Exercise prompt: Reproduce all of the data that follows, character for character.

Record extracts:
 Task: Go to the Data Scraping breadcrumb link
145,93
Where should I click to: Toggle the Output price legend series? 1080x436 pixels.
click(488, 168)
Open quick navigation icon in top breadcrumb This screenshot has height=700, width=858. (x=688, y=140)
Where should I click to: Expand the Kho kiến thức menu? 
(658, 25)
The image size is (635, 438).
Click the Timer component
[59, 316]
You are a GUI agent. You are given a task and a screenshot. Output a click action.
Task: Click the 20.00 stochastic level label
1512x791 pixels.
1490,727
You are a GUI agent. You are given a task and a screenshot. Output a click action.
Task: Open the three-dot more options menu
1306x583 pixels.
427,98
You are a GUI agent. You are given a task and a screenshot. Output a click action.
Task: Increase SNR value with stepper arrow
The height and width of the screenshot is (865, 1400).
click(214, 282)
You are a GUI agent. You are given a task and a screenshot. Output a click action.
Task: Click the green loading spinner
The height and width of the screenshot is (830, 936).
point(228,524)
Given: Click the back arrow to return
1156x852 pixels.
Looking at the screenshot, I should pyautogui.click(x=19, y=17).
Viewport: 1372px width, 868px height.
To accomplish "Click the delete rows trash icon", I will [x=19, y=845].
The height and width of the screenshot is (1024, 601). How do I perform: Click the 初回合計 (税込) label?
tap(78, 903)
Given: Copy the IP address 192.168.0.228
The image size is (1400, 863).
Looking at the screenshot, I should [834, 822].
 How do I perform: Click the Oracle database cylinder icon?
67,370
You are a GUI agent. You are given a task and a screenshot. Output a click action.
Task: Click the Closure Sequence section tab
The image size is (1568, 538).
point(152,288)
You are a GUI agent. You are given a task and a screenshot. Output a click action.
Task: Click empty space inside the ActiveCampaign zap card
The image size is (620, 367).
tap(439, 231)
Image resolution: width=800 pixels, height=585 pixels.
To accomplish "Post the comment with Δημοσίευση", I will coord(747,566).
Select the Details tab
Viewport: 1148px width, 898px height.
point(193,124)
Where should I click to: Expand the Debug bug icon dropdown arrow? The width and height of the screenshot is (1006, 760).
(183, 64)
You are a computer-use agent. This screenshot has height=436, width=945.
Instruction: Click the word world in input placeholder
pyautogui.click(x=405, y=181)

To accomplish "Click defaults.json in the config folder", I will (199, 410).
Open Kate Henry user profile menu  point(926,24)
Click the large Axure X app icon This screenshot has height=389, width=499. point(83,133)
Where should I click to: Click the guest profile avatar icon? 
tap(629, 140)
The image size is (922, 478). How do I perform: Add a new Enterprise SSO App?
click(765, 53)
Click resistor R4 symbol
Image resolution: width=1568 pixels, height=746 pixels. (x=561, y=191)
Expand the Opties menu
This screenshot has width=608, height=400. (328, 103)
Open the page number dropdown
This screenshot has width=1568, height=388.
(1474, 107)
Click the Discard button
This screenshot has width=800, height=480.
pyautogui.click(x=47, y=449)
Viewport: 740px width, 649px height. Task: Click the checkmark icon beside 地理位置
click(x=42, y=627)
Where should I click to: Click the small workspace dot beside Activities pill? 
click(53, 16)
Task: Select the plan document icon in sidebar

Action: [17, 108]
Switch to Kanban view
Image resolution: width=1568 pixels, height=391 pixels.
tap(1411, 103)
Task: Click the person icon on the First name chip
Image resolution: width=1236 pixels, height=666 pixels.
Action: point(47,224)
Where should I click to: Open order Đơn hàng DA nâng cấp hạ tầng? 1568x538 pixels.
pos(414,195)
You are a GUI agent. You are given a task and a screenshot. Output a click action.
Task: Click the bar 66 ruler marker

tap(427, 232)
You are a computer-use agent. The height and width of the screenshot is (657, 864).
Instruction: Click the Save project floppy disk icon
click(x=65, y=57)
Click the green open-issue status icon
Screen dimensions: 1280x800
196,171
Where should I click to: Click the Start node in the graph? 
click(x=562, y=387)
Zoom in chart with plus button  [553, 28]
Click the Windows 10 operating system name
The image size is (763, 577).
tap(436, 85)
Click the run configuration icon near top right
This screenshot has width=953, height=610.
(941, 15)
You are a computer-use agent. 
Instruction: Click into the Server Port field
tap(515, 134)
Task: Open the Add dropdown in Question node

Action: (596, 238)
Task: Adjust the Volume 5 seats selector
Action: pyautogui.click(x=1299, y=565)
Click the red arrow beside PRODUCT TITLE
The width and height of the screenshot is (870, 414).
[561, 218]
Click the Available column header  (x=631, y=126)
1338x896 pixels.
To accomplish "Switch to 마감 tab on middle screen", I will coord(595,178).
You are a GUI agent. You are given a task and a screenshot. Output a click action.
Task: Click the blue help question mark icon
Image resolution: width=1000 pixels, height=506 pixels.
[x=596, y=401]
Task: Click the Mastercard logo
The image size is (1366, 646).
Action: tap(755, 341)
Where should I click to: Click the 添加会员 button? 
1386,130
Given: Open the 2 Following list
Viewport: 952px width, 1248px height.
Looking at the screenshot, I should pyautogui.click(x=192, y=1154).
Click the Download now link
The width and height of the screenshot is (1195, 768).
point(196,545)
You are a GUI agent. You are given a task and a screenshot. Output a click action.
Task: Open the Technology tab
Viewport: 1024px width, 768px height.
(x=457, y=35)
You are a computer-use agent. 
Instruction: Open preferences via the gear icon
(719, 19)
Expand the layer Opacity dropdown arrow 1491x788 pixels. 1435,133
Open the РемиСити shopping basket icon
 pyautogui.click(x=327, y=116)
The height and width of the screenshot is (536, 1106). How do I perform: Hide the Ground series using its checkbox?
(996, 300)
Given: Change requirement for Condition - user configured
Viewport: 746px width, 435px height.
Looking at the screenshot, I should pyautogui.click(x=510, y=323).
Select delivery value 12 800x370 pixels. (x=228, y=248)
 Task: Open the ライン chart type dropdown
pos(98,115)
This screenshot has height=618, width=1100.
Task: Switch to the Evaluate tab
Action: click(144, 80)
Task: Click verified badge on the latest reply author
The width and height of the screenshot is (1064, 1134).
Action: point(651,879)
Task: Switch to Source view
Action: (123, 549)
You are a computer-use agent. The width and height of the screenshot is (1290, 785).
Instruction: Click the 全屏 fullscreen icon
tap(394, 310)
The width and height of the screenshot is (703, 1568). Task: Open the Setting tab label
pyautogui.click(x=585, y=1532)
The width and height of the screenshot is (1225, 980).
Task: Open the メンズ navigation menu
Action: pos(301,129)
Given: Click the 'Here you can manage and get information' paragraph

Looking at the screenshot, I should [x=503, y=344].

Solved exercise:
 Task: Go to the Data Scraping breadcrumb link
145,93
Where should I click to: Toggle the Output price legend series? 1080x436 pixels.
click(488, 168)
Open quick navigation icon in top breadcrumb This screenshot has height=700, width=858. (x=688, y=140)
Where should I click to: Expand the Kho kiến thức menu? 
(658, 25)
The image size is (635, 438).
Click the Timer component
[59, 316]
You are a GUI agent. You are given a task and a screenshot. Output a click action.
Task: Click the 20.00 stochastic level label
1512x791 pixels.
1490,727
You are a GUI agent. You are given a task and a screenshot. Output a click action.
Task: Open the three-dot more options menu
1306x583 pixels.
427,98
You are a GUI agent. You are given a task and a screenshot. Output a click action.
Task: Increase SNR value with stepper arrow
The height and width of the screenshot is (865, 1400).
click(214, 282)
You are a GUI agent. You are given a task and a screenshot. Output a click action.
Task: Click the green loading spinner
The height and width of the screenshot is (830, 936).
point(228,524)
Given: Click the back arrow to return
1156x852 pixels.
Looking at the screenshot, I should pyautogui.click(x=19, y=17).
Viewport: 1372px width, 868px height.
To accomplish "Click the delete rows trash icon", I will [x=19, y=845].
The height and width of the screenshot is (1024, 601). How do I perform: Click the 初回合計 (税込) label?
tap(78, 903)
Given: Copy the IP address 192.168.0.228
The image size is (1400, 863).
Looking at the screenshot, I should [834, 822].
 How do I perform: Click the Oracle database cylinder icon?
67,370
You are a GUI agent. You are given a task and a screenshot. Output a click action.
Task: Click the Closure Sequence section tab
The image size is (1568, 538).
point(152,288)
You are a GUI agent. You are given a task and a screenshot. Output a click action.
Task: Click empty space inside the ActiveCampaign zap card
The image size is (620, 367).
tap(439, 231)
Image resolution: width=800 pixels, height=585 pixels.
To accomplish "Post the comment with Δημοσίευση", I will coord(747,566).
Select the Details tab
Viewport: 1148px width, 898px height.
point(193,124)
Where should I click to: Expand the Debug bug icon dropdown arrow? The width and height of the screenshot is (1006, 760).
(183, 64)
You are a computer-use agent. This screenshot has height=436, width=945.
Instruction: Click the word world in input placeholder
pyautogui.click(x=405, y=181)

To accomplish "Click defaults.json in the config folder", I will (199, 410).
Open Kate Henry user profile menu  point(926,24)
Click the large Axure X app icon This screenshot has height=389, width=499. point(83,133)
Where should I click to: Click the guest profile avatar icon? 
tap(629, 140)
The image size is (922, 478). How do I perform: Add a new Enterprise SSO App?
click(765, 53)
Click resistor R4 symbol
Image resolution: width=1568 pixels, height=746 pixels. (x=561, y=191)
Expand the Opties menu
This screenshot has width=608, height=400. (328, 103)
Open the page number dropdown
This screenshot has width=1568, height=388.
(1474, 107)
Click the Discard button
This screenshot has width=800, height=480.
pyautogui.click(x=47, y=449)
Viewport: 740px width, 649px height. Task: Click the checkmark icon beside 地理位置
click(x=42, y=627)
Where should I click to: Click the small workspace dot beside Activities pill? 
click(53, 16)
Task: Select the plan document icon in sidebar

Action: [17, 108]
Switch to Kanban view
Image resolution: width=1568 pixels, height=391 pixels.
tap(1411, 103)
Task: Click the person icon on the First name chip
Image resolution: width=1236 pixels, height=666 pixels.
Action: point(47,224)
Where should I click to: Open order Đơn hàng DA nâng cấp hạ tầng? 1568x538 pixels.
pos(414,195)
You are a GUI agent. You are given a task and a screenshot. Output a click action.
Task: Click the bar 66 ruler marker

tap(427, 232)
You are a computer-use agent. The height and width of the screenshot is (657, 864).
Instruction: Click the Save project floppy disk icon
click(x=65, y=57)
Click the green open-issue status icon
Screen dimensions: 1280x800
196,171
Where should I click to: Click the Start node in the graph? 
click(x=562, y=387)
Zoom in chart with plus button  [553, 28]
Click the Windows 10 operating system name
The image size is (763, 577).
tap(436, 85)
Click the run configuration icon near top right
This screenshot has width=953, height=610.
(941, 15)
You are a computer-use agent. 
Instruction: Click into the Server Port field
tap(515, 134)
Task: Open the Add dropdown in Question node

Action: (596, 238)
Task: Adjust the Volume 5 seats selector
Action: pyautogui.click(x=1299, y=565)
Click the red arrow beside PRODUCT TITLE
The width and height of the screenshot is (870, 414).
[561, 218]
Click the Available column header  (x=631, y=126)
1338x896 pixels.
To accomplish "Switch to 마감 tab on middle screen", I will coord(595,178).
You are a GUI agent. You are given a task and a screenshot. Output a click action.
Task: Click the blue help question mark icon
Image resolution: width=1000 pixels, height=506 pixels.
[x=596, y=401]
Task: Click the Mastercard logo
The image size is (1366, 646).
Action: tap(755, 341)
Where should I click to: Click the 添加会员 button? 
1386,130
Given: Open the 2 Following list
Viewport: 952px width, 1248px height.
Looking at the screenshot, I should pyautogui.click(x=192, y=1154).
Click the Download now link
The width and height of the screenshot is (1195, 768).
point(196,545)
You are a GUI agent. You are given a task and a screenshot. Output a click action.
Task: Open the Technology tab
Viewport: 1024px width, 768px height.
(x=457, y=35)
You are a computer-use agent. 
Instruction: Open preferences via the gear icon
(719, 19)
Expand the layer Opacity dropdown arrow 1491x788 pixels. 1435,133
Open the РемиСити shopping basket icon
 pyautogui.click(x=327, y=116)
The height and width of the screenshot is (536, 1106). How do I perform: Hide the Ground series using its checkbox?
(996, 300)
Given: Change requirement for Condition - user configured
Viewport: 746px width, 435px height.
Looking at the screenshot, I should pyautogui.click(x=510, y=323).
Select delivery value 12 800x370 pixels. (x=228, y=248)
 Task: Open the ライン chart type dropdown
pos(98,115)
This screenshot has height=618, width=1100.
Task: Switch to the Evaluate tab
Action: click(144, 80)
Task: Click verified badge on the latest reply author
The width and height of the screenshot is (1064, 1134).
Action: point(651,879)
Task: Switch to Source view
Action: (123, 549)
You are a computer-use agent. The width and height of the screenshot is (1290, 785).
Instruction: Click the 全屏 fullscreen icon
tap(394, 310)
The width and height of the screenshot is (703, 1568). Task: Open the Setting tab label
pyautogui.click(x=585, y=1532)
The width and height of the screenshot is (1225, 980).
Task: Open the メンズ navigation menu
Action: pos(301,129)
Given: Click the 'Here you can manage and get information' paragraph

Looking at the screenshot, I should [x=503, y=344].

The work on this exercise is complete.